见宋宜笑颔首,他微笑着继续道,“不过,钟陵郡王可不是太子唯一的子嗣啊!”
“但郡王乃太子嫡长子!”宋宜笑听到这话,心头猛然一跳,下意识道,“何况太子妃是陛下亲择的儿媳妇,无论太后还是陛下,都对其深为赞许!钟陵郡王更是素有聪慧之名——最重要的是,叔公昨日才面圣,据说陛下御体正渐康复?”

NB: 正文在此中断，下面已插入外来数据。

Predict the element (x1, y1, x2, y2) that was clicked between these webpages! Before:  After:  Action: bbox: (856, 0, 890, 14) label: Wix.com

太子尚且身处争储旋涡的中心呢——您居然已经替钟陵郡王操心起未来了?
宋宜笑风中凌乱之余,最佩服的却不是顾韶,而是太子妃:她给自己儿子找了个多好的老师啊?拜师礼还没行呢,已经替学生考虑到十几甚至几十年之后了!
这是何等的负责任!
何等的未雨绸缪!?
“陛下气色不算好。”顾韶悠然抚须,“这儿就你我二人,我也不怕跟你说些犯忌讳的话:即使陛下如今好好的,圣寿也已年过不惑!但太子年未而立——最重要的是,太子的身体,可比陛下好太多了!”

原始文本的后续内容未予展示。